There are plenty of negative reactions to President Donald Trump’s latest Executive Order abolishing the Department of Education. As Democrats call yesterday’s action performative, it would take an act of Congress for the Education Department to close permanently. “This blatantly unconstitutional executive order is just another piece of evidence that Trump has absolutely no respect for the Constitution,” said Rep. Maxine Waters (D-CA) who is the ranking member on the House Financial Services Committee. “By dismantling ED, President Trump is implementing his own philosophy on education, which can be summed up in his own words, ‘I love the poorly educated.’ I am adamantly opposed to this reckless action, said Rep. Bobby Scott who is the most senior Democrat on the House Education and Workforce Committee.

Morgan State University President Dr. David Wilson chimed in saying “I’m deeply concerned about efforts to shift federal oversight in education back to the states, particularly regarding equity, justice, and fairness. History has shown us what happens when states are left unchecked—Black and poor children are too often denied access to the high-quality education they deserve. In 1979 then President Jimmy Carter signed a law creating the Department of Education. Arne Duncan, former Obama Education Secretary, reminds us that both Democratic and Republican presidents have kept education a non-political issue until now. However, Duncan stressed Republican presidents have contributed greatly to moving education forward in this country.

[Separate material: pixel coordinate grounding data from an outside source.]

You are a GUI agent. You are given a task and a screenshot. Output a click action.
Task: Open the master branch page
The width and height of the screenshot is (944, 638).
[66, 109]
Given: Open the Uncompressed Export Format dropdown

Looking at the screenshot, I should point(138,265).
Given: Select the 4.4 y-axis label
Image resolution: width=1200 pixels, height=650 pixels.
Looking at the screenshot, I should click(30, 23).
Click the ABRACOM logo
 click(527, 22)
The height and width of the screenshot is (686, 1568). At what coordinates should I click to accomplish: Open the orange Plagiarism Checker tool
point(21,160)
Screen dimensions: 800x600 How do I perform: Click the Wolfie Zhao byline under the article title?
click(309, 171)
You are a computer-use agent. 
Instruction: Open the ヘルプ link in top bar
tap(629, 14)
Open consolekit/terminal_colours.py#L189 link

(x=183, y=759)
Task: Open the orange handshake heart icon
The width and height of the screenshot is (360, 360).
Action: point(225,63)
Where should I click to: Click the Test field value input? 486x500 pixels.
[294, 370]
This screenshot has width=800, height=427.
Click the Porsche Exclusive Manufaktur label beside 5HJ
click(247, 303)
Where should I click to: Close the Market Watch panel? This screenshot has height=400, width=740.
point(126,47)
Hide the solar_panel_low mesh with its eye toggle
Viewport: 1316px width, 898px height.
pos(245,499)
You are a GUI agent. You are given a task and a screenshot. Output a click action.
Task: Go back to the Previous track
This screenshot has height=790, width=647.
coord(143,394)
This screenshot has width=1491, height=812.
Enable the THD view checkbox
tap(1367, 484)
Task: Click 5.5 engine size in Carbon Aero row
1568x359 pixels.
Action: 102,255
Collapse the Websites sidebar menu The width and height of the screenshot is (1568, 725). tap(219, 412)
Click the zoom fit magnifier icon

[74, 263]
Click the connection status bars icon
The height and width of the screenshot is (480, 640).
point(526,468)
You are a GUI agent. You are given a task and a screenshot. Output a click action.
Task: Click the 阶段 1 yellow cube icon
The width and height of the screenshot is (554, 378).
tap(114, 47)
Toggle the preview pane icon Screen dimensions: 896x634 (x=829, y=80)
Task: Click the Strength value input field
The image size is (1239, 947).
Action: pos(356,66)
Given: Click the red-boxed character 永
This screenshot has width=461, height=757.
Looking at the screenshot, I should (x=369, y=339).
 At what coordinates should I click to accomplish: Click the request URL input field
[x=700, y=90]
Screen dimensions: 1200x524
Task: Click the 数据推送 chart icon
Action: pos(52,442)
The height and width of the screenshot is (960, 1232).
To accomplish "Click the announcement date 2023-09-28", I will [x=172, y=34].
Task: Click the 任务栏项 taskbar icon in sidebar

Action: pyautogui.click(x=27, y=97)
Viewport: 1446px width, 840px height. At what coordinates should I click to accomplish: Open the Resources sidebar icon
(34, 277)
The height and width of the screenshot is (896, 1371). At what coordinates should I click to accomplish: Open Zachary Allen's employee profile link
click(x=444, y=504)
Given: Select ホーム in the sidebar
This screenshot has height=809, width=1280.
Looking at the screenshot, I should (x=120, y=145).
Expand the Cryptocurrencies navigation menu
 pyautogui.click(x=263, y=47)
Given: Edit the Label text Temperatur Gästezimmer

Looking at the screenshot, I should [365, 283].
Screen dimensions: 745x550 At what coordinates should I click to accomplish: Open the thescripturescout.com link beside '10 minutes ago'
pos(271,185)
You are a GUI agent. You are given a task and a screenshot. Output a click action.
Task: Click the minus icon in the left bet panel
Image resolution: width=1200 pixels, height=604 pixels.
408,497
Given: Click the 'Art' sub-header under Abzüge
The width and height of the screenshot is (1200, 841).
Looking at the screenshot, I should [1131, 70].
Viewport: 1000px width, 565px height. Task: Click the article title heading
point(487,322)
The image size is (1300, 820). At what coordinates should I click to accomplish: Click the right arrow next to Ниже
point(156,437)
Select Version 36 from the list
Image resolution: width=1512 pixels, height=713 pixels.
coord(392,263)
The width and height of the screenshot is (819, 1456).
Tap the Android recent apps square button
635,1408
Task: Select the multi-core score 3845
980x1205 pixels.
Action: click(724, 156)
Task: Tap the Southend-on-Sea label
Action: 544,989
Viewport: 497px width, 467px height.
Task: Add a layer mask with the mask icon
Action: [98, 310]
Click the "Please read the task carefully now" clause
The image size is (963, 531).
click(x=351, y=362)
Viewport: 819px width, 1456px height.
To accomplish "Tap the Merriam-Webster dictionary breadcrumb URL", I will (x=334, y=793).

During a CNN interview this week Duncan said during the Civil War President Abraham “Lincoln created the land grant system” for colleges like Tennessee State University. “President Ford brought in IDEA.” And “Nixon signed Pell Grants into law.” In 2001, the No Child Left Behind Act was signed into law by President George W. Bush which increased federal oversight of schools through standardized testing. Meanwhile, the new Education EO jeopardizes funding for students seeking higher education. Duncan states, PellGrants are in jeopardy after servicing “6.5 million people” giving them a chance to go to college. Wilson details, “that 40 percent of all college students rely on Pell Grants and student loans.”

Rep. Alma Adams (D-NC) says this Trump action “impacts students pursuing higher education and threatens 26 million students across the country, taking billions away from their educational futures. Meanwhile, During the president’s speech in the East Room of the White House Thursday, Trump criticized Baltimore City, and its math test scores with critical words. Governor West Moore, who is opposed to the EO action, said about dismantling the Department of Education, “Leadership means lifting people up, not punching them down.”